ОТРЫВОК ДЛЯ ЧТЕНИЯ:
Наш местный начальник – «представитель заказчика», – как оказалось, понимал в строительстве даже меньше меня, хотя всю жизнь был при этом деле. Мои более опытные товарищи С. Т. и Т. Б. помогали ему уяснить процесс. Зато уже в начале работы местные жители написали на него анонимку с обвинением в получении от нас денег – «откате». Но все рассосалось.
Местные мужчины приходили на стройку посмотреть на нас, новых в деревне людей. Они садились неподалеку на корточки, надвигали на глаза небольшие кепки – «плевки», как называла их моя теща, – закуривали и долго молча наблюдали за нами, с любопытством, скорее дружелюбно. Потом стали предлагать нужные в хозяйстве вещи, например инструмент. Мы спрашивали, сколько стоит. После паузы продавец робко и одновременно с некоторым вызовом называл цену: «А стакан». Мы обычно соглашались. Затем сделки стали происходить и после работы, в доме, где мы жили. Цена всегда была одна и та же. После того как нам стали приносить и домашние вещи, пришлось выгодные покупки прекратить.

[Записи из набора данных]

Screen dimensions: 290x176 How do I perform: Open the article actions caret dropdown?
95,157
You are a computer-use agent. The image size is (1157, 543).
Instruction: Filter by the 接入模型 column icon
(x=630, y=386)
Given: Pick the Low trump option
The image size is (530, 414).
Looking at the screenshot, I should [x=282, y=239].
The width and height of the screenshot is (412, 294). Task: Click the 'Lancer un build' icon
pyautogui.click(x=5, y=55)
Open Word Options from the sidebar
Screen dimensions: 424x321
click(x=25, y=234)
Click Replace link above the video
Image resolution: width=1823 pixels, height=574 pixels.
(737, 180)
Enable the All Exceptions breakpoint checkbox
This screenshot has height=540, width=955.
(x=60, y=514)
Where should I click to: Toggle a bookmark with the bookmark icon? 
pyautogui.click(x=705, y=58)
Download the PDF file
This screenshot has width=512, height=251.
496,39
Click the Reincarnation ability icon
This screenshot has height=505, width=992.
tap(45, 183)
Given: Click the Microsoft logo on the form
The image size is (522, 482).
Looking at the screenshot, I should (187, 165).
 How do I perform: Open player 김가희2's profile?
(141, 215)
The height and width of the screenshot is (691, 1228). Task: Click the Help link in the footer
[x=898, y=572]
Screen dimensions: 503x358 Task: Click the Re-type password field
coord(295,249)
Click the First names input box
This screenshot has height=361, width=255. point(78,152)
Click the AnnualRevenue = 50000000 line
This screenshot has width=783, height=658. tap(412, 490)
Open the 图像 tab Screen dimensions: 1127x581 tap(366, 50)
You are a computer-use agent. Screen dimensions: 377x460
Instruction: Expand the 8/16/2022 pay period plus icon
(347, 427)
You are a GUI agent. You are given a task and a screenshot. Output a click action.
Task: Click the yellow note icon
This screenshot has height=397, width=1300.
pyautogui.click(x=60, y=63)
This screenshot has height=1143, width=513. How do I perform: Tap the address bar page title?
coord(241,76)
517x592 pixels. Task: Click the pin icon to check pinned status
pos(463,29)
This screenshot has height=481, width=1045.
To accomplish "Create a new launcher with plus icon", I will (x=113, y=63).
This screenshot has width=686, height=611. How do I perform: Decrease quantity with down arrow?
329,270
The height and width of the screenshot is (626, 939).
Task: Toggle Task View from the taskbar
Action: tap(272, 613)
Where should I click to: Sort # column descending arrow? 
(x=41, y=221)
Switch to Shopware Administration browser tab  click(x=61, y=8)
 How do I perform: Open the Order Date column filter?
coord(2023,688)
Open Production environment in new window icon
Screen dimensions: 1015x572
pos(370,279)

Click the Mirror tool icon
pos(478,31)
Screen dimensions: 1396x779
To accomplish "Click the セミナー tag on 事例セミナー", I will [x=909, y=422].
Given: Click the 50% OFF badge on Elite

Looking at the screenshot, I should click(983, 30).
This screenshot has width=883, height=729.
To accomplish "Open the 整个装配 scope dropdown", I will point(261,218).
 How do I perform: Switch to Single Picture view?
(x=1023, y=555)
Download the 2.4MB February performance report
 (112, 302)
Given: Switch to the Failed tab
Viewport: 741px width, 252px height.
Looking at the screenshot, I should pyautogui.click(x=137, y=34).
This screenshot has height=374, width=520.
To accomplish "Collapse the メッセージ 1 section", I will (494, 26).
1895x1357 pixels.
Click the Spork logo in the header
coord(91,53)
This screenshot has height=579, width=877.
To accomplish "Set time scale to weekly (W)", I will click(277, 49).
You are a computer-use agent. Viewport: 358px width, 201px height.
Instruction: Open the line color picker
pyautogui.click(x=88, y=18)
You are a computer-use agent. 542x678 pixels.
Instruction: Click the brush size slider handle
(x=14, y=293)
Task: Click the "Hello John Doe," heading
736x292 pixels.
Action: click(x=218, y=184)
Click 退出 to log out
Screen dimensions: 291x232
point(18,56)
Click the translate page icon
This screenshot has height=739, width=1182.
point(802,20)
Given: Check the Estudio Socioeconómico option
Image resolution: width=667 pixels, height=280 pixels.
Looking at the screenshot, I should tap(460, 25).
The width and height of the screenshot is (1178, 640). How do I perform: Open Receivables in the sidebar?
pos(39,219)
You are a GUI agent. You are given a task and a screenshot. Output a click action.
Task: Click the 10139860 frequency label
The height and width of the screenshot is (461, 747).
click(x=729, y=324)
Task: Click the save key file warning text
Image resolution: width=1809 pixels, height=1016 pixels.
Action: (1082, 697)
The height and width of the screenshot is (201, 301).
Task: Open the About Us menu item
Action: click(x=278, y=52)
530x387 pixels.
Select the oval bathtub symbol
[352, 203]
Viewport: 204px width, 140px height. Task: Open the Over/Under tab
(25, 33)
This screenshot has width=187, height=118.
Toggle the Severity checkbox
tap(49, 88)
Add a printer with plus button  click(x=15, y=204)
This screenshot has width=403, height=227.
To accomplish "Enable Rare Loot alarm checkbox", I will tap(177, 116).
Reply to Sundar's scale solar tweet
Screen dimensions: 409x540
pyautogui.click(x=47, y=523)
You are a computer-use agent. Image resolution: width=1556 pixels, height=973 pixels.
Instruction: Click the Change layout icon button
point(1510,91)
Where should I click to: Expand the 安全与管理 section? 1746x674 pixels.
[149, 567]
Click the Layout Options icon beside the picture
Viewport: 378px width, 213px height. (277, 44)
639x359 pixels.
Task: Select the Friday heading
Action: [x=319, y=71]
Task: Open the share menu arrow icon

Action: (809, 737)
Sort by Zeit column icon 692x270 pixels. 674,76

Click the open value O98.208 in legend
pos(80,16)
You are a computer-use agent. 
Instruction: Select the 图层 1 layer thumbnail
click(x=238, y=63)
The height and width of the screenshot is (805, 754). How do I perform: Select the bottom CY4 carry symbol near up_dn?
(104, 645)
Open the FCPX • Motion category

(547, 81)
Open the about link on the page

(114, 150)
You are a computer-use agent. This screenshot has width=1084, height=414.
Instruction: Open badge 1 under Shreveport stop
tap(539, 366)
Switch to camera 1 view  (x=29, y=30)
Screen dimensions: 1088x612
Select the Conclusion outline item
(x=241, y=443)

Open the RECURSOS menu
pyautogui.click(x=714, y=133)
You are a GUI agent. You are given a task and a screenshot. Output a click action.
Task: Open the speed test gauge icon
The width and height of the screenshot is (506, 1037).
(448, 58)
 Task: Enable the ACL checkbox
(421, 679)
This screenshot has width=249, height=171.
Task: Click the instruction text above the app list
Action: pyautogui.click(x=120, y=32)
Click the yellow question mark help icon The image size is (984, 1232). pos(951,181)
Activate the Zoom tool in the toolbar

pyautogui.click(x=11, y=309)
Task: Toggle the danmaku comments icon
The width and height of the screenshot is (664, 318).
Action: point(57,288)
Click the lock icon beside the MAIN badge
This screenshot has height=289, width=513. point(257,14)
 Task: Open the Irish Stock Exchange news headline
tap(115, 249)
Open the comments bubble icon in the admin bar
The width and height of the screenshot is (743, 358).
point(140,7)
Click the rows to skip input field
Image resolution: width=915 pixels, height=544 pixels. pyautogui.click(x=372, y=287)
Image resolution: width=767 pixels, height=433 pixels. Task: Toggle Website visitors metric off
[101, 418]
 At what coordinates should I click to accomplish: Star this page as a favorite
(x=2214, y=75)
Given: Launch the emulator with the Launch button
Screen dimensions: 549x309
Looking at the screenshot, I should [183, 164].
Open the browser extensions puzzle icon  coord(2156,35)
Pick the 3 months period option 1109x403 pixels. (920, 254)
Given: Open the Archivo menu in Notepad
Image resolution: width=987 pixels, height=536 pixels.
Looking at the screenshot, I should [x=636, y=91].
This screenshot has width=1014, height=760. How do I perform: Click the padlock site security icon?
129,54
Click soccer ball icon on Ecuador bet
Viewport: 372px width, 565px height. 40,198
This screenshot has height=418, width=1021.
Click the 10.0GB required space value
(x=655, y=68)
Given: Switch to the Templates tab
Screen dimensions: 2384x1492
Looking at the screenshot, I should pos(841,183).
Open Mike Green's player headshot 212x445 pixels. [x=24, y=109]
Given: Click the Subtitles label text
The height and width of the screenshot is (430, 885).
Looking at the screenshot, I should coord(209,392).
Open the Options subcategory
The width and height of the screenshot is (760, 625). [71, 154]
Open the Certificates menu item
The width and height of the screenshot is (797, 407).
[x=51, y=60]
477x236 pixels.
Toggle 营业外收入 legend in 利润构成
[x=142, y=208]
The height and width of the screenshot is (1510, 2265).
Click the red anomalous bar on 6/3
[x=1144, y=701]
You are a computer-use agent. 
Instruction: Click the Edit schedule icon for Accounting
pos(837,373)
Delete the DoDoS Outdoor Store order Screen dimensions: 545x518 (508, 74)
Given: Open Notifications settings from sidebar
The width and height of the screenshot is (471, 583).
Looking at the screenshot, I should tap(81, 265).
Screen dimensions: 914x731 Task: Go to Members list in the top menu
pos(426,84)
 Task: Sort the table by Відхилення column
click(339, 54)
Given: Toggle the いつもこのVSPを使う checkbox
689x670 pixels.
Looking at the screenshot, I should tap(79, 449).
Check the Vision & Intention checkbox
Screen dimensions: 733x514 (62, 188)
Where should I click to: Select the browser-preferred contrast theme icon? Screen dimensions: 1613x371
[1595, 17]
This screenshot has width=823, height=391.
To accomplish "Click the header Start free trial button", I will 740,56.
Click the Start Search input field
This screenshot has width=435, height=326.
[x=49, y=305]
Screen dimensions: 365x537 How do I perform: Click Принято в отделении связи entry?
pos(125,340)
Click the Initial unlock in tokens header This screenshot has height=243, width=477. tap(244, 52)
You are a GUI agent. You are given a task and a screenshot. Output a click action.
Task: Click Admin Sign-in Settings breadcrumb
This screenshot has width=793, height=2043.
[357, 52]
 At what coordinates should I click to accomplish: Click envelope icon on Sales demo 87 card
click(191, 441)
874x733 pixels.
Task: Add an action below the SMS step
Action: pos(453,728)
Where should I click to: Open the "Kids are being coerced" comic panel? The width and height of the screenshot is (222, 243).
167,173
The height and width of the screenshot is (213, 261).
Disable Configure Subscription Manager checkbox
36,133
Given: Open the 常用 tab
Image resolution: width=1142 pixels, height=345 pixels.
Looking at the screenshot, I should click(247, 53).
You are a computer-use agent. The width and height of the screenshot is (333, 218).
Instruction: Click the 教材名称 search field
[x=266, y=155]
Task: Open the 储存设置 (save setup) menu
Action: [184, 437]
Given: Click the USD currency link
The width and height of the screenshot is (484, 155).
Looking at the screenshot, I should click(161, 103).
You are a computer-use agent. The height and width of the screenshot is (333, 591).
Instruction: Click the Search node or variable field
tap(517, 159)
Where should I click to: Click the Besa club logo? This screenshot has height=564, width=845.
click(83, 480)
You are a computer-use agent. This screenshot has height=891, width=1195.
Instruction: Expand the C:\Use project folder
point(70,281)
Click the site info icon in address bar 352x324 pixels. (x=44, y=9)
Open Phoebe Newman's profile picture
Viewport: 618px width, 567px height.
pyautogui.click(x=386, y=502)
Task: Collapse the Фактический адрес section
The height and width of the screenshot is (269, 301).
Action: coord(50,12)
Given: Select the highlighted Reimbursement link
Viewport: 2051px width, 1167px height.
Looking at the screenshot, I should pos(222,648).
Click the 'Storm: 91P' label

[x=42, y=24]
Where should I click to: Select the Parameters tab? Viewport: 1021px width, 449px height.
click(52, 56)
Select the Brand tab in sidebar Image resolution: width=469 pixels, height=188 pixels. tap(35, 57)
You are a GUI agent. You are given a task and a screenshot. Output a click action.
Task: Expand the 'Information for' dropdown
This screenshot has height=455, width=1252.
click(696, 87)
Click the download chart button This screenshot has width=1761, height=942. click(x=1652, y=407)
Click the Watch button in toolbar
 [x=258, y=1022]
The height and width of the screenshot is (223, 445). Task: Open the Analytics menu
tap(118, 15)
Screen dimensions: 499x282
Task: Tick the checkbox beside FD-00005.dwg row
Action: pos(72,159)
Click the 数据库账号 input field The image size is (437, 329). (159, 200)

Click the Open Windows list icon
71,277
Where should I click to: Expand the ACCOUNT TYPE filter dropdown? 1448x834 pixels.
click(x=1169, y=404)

ЗАДАНИЯ ДЛЯ ВЫПОЛНЕНИЯ:
1. Ответьте на вопросы по отрывку.
(a) Кто помогал представителю заказчика уяснить процесс строительства?
(b) В чем местные жители обвинили представителя заказчика в анонимке?
(c) Какую цену называли местные мужчины за предлагаемые вещи?
2. Выпишите из отрывка дословно фрагмент, начиная со слов «Наш местный начальник» и продолжая вплоть до слов «Но все рассосалось.».

РЕШЕНИЯ:
1.
(a) Ему помогали более опытные товарищи С. Т. и Т. Б.
(b) Его обвинили в получении денег, то есть в «откате».
(c) Они называли цену «А стакан».

2.
Наш местный начальник – «представитель заказчика», – как оказалось, понимал в строительстве даже меньше меня, хотя всю жизнь был при этом деле. Мои более опытные товарищи С. Т. и Т. Б. помогали ему уяснить процесс. Зато уже в начале работы местные жители написали на него анонимку с обвинением в получении от нас денег – «откате». Но все рассосалось.